SET EXERCISE>
Please rewrite the records below as a Markdown table with the columns "No." and "Entry", giving each non-blank line its own numbered row.

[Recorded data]
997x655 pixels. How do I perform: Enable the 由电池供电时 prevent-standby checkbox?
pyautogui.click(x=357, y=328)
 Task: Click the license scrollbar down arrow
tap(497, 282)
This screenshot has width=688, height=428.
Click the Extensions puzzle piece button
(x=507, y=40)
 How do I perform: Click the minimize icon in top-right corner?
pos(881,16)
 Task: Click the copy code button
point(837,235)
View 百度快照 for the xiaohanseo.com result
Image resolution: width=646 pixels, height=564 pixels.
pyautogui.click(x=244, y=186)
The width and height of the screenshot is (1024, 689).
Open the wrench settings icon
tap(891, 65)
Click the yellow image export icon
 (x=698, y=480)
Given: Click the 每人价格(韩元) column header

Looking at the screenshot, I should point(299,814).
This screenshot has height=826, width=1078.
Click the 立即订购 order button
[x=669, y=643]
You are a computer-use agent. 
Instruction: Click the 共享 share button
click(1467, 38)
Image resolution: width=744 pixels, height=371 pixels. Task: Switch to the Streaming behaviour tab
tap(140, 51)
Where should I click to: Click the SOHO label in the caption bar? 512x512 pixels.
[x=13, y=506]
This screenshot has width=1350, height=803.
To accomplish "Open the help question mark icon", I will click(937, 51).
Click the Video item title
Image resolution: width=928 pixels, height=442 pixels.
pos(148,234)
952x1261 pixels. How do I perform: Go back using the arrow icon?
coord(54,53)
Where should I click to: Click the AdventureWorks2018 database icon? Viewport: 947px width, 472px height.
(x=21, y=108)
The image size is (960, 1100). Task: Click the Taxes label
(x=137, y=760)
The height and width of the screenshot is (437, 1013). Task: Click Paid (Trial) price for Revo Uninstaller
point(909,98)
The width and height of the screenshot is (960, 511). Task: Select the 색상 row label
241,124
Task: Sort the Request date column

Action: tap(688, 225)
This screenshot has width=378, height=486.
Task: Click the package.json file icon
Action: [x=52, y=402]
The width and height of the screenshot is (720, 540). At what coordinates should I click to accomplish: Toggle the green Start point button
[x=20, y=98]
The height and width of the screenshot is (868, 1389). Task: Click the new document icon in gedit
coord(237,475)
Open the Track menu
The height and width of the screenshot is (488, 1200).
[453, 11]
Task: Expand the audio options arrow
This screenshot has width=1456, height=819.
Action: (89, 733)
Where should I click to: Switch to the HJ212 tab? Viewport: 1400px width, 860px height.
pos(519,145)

COMPLETE RESPONSE>
| No. | Entry |
|---|---|
| 1 | 997x655 pixels. How do I perform: Enable the 由电池供电时 prevent-standby checkbox? |
| 2 | pyautogui.click(x=357, y=328) |
| 3 |  Task: Click the license scrollbar down arrow |
| 4 | tap(497, 282) |
| 5 | This screenshot has width=688, height=428. |
| 6 | Click the Extensions puzzle piece button |
| 7 | (x=507, y=40) |
| 8 |  How do I perform: Click the minimize icon in top-right corner? |
| 9 | pos(881,16) |
| 10 |  Task: Click the copy code button |
| 11 | point(837,235) |
| 12 | View 百度快照 for the xiaohanseo.com result |
| 13 | Image resolution: width=646 pixels, height=564 pixels. |
| 14 | pyautogui.click(x=244, y=186) |
| 15 | The width and height of the screenshot is (1024, 689). |
| 16 | Open the wrench settings icon |
| 17 | tap(891, 65) |
| 18 | Click the yellow image export icon |
| 19 |  (x=698, y=480) |
| 20 | Given: Click the 每人价格(韩元) column header |
| 21 | Looking at the screenshot, I should point(299,814). |
| 22 | This screenshot has height=826, width=1078. |
| 23 | Click the 立即订购 order button |
| 24 | [x=669, y=643] |
| 25 | You are a computer-use agent.  |
| 26 | Instruction: Click the 共享 share button |
| 27 | click(1467, 38) |
| 28 | Image resolution: width=744 pixels, height=371 pixels. Task: Switch to the Streaming behaviour tab |
| 29 | tap(140, 51) |
| 30 | Where should I click to: Click the SOHO label in the caption bar? 512x512 pixels. |
| 31 | [x=13, y=506] |
| 32 | This screenshot has width=1350, height=803. |
| 33 | To accomplish "Open the help question mark icon", I will click(937, 51). |
| 34 | Click the Video item title |
| 35 | Image resolution: width=928 pixels, height=442 pixels. |
| 36 | pos(148,234) |
| 37 | 952x1261 pixels. How do I perform: Go back using the arrow icon? |
| 38 | coord(54,53) |
| 39 | Where should I click to: Click the AdventureWorks2018 database icon? Viewport: 947px width, 472px height. |
| 40 | (x=21, y=108) |
| 41 | The image size is (960, 1100). Task: Click the Taxes label |
| 42 | (x=137, y=760) |
| 43 | The height and width of the screenshot is (437, 1013). Task: Click Paid (Trial) price for Revo Uninstaller |
| 44 | point(909,98) |
| 45 | The width and height of the screenshot is (960, 511). Task: Select the 색상 row label |
| 46 | 241,124 |
| 47 | Task: Sort the Request date column |
| 48 | Action: tap(688, 225) |
| 49 | This screenshot has width=378, height=486. |
| 50 | Task: Click the package.json file icon |
| 51 | Action: [x=52, y=402] |
| 52 | The width and height of the screenshot is (720, 540). At what coordinates should I click to accomplish: Toggle the green Start point button |
| 53 | [x=20, y=98] |
| 54 | The height and width of the screenshot is (868, 1389). Task: Click the new document icon in gedit |
| 55 | coord(237,475) |
| 56 | Open the Track menu |
| 57 | The height and width of the screenshot is (488, 1200). |
| 58 | [453, 11] |
| 59 | Task: Expand the audio options arrow |
| 60 | This screenshot has width=1456, height=819. |
| 61 | Action: (89, 733) |
| 62 | Where should I click to: Switch to the HJ212 tab? Viewport: 1400px width, 860px height. |
| 63 | pos(519,145) |